--- START ---
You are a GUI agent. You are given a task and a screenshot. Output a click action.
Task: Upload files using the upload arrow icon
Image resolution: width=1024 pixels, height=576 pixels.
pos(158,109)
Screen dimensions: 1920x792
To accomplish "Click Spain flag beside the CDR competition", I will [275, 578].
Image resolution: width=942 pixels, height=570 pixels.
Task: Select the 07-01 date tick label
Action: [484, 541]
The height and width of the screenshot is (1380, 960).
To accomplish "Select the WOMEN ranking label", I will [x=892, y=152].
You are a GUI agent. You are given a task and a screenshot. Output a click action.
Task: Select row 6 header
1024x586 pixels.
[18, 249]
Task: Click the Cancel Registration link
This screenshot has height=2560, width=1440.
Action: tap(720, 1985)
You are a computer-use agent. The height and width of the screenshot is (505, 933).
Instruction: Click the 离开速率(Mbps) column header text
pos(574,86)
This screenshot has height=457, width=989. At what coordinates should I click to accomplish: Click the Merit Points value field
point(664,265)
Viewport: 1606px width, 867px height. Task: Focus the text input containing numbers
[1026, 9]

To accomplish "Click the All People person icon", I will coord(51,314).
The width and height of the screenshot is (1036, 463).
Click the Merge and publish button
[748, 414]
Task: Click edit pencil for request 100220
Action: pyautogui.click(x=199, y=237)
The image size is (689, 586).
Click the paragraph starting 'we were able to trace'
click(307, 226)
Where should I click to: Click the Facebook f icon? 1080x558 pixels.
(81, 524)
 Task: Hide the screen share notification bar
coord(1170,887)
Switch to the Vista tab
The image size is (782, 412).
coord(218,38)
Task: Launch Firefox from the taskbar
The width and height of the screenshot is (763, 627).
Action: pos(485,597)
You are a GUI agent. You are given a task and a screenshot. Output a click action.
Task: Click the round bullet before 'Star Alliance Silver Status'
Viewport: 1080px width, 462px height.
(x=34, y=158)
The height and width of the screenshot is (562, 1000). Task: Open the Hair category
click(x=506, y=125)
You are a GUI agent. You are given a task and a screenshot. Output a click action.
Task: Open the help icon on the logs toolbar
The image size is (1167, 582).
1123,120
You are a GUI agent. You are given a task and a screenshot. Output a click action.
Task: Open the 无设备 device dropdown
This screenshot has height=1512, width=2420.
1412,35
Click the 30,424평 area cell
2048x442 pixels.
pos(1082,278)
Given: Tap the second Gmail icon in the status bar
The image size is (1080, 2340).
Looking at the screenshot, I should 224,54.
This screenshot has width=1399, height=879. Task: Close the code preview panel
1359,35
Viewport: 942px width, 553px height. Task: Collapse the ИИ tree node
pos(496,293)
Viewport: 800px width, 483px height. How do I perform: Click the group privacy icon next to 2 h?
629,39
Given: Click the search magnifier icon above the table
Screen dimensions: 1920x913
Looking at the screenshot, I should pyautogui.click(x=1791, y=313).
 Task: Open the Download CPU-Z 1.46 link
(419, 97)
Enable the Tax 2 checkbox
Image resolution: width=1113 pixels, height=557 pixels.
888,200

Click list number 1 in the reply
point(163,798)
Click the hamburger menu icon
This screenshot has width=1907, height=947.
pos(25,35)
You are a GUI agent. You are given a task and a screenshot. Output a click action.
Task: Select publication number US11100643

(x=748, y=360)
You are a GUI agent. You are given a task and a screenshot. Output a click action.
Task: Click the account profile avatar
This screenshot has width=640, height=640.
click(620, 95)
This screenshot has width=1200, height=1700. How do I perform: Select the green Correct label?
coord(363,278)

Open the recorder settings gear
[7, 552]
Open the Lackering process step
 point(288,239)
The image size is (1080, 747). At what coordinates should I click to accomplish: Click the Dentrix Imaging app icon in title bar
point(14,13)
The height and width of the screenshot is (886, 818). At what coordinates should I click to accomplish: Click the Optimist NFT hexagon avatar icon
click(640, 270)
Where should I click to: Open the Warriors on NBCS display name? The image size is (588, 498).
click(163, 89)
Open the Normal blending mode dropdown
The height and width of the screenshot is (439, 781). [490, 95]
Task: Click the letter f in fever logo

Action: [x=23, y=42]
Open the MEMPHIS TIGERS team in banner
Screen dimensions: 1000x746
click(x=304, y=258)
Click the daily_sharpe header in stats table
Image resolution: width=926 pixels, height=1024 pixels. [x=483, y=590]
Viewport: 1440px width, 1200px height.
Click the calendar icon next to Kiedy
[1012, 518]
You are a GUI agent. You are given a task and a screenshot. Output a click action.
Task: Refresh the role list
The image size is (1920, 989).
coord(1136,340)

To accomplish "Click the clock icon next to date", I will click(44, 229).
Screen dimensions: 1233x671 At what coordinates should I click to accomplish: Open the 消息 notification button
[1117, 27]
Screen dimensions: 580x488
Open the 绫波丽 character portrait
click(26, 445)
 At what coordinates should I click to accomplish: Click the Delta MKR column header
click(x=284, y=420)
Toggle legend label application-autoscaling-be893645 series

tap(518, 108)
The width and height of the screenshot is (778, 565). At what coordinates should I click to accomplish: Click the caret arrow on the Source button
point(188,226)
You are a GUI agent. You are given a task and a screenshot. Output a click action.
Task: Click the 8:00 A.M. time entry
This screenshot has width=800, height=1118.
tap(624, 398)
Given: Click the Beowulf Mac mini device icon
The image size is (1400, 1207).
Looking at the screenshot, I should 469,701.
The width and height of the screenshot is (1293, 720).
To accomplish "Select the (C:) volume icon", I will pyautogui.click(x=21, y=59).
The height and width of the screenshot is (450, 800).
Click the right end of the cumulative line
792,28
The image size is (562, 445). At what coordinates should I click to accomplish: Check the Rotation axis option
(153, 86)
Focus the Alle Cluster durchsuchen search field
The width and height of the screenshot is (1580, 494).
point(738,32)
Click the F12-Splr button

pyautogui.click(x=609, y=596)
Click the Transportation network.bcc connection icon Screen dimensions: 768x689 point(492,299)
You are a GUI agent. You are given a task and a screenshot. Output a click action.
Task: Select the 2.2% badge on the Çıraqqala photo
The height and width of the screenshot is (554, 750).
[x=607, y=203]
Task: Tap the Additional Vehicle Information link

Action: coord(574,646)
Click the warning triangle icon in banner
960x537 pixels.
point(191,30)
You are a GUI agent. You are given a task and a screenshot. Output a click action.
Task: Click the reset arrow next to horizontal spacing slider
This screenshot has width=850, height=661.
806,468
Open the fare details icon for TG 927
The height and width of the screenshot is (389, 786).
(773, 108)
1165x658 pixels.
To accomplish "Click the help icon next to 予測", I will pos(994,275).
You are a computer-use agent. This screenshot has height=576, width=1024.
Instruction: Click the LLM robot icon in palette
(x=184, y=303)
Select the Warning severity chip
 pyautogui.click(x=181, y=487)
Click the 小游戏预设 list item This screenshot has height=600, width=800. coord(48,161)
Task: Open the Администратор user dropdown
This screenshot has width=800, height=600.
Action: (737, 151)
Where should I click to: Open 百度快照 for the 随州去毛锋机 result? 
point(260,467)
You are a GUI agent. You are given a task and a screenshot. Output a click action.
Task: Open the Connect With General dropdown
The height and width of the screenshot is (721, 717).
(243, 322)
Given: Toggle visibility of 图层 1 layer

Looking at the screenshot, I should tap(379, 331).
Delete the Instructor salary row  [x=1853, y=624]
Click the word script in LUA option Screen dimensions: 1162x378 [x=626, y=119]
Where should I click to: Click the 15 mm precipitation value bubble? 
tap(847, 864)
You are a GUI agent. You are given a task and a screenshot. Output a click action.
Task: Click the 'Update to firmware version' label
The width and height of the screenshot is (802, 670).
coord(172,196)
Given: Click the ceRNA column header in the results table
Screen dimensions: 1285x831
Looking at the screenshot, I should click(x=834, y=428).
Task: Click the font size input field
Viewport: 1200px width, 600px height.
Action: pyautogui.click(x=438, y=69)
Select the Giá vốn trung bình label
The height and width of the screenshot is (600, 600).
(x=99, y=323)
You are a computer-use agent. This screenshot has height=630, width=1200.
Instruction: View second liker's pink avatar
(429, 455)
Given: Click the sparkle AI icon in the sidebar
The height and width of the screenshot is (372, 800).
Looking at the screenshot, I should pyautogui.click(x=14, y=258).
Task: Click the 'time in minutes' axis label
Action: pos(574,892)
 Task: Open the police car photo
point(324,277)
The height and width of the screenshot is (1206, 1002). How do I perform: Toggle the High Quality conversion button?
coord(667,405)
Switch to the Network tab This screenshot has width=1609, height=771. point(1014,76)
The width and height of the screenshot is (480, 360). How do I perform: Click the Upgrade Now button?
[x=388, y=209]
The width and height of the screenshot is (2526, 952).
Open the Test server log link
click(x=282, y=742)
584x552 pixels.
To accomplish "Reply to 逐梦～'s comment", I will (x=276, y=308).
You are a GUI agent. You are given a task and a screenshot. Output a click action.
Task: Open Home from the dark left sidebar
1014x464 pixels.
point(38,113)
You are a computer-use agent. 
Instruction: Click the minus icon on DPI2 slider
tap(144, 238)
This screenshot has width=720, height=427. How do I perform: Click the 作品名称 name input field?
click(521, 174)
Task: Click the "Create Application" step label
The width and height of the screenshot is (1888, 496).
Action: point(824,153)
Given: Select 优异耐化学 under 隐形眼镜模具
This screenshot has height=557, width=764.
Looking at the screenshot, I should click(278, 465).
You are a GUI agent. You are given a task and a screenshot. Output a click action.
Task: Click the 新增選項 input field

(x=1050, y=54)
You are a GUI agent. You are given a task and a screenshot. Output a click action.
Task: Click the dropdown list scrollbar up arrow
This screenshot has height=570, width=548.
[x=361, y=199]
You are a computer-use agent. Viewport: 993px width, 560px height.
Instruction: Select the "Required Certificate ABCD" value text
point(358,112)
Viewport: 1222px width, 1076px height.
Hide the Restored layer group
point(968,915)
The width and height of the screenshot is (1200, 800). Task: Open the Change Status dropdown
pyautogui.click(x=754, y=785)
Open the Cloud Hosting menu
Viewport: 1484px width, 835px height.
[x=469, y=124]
--- END ---
Brief: What belongs in the answer is each line of the data that has the word "computer".

Answer box:
You are a computer-use agent. The height and width of the screenshot is (505, 933).
You are a computer-use agent. This screenshot has height=576, width=1024.
You are a computer-use agent. This screenshot has height=630, width=1200.
You are a computer-use agent. 
You are a computer-use agent. Viewport: 993px width, 560px height.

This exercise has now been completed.